**Data in this exercise:**
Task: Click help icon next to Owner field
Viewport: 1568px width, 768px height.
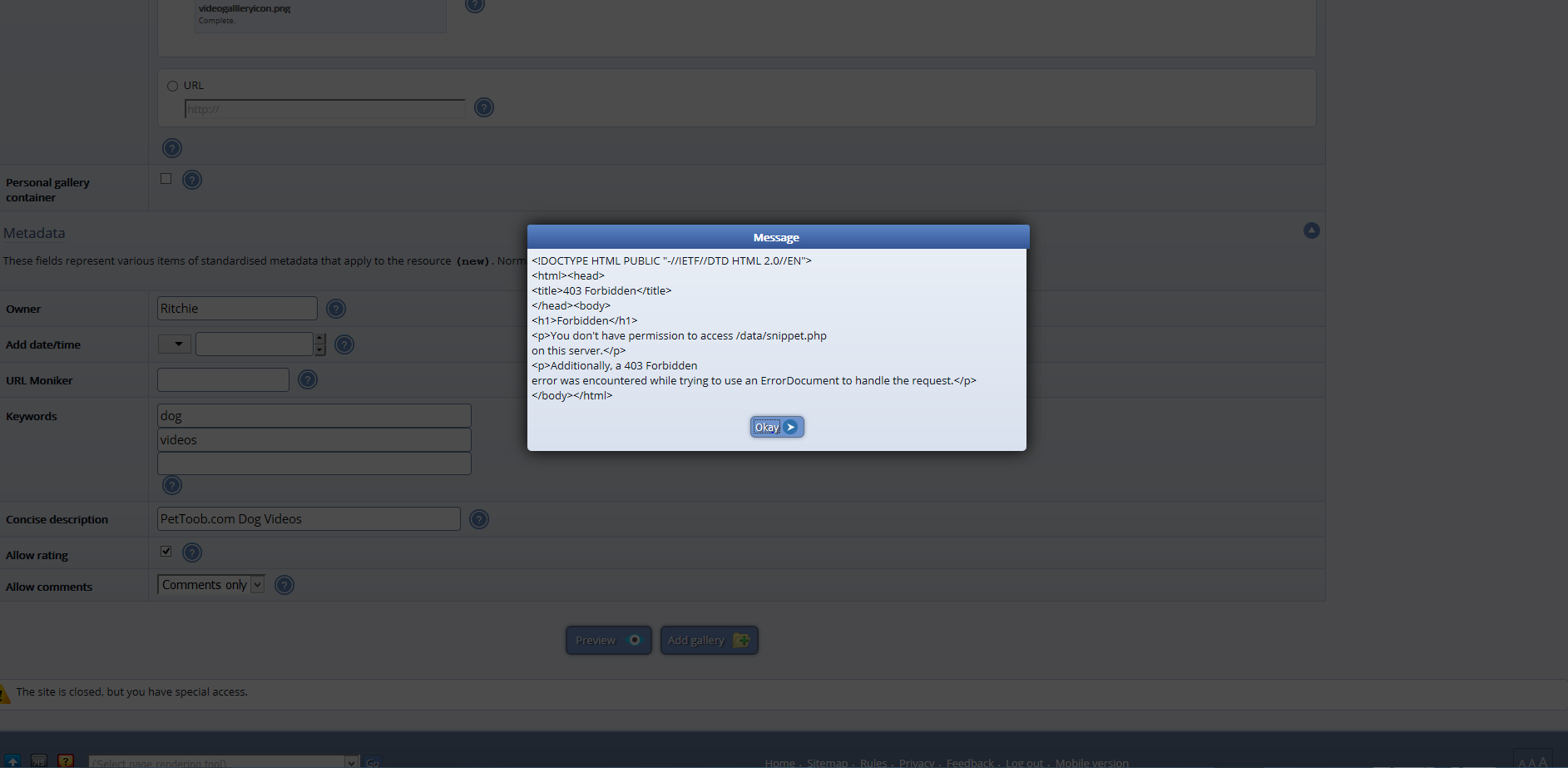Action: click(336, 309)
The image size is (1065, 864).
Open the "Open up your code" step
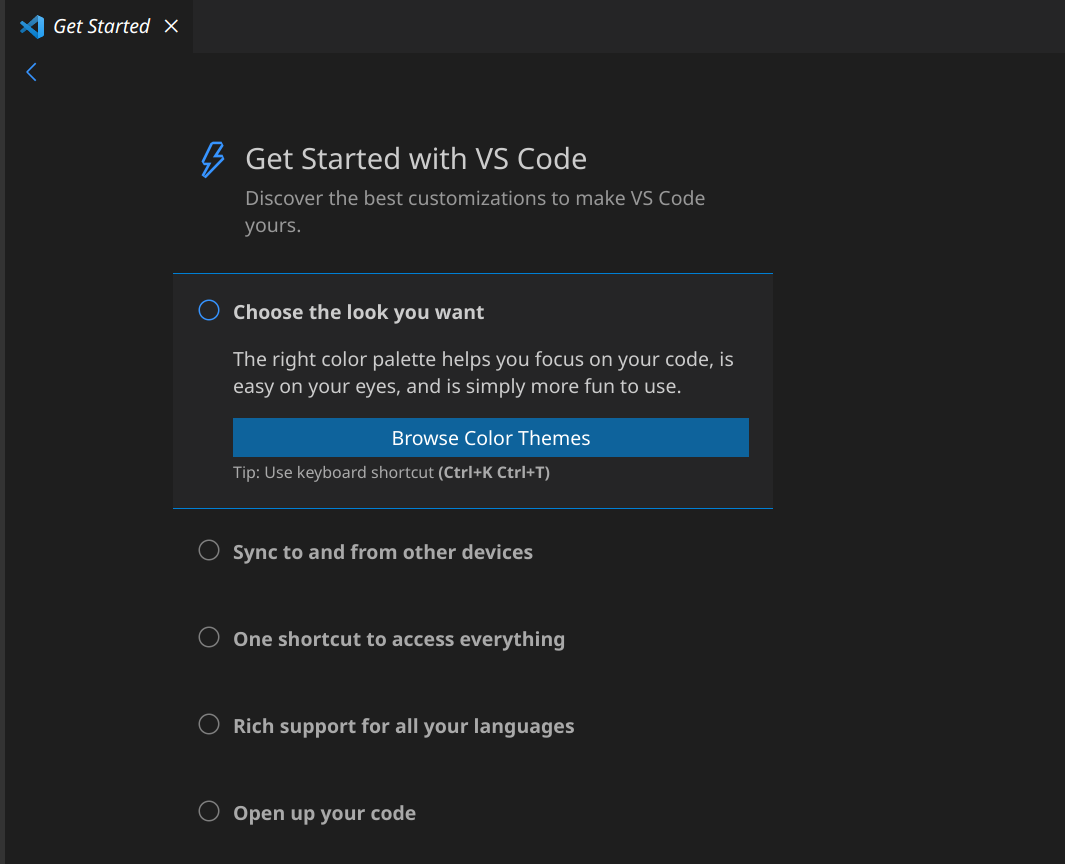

**Work to complete:** Extract, word for word, every line from the one holding "The image size is (1065, 864)." through the closing line of the data above. Do not include any pictures.

**Result:**
The image size is (1065, 864).
Open the "Open up your code" step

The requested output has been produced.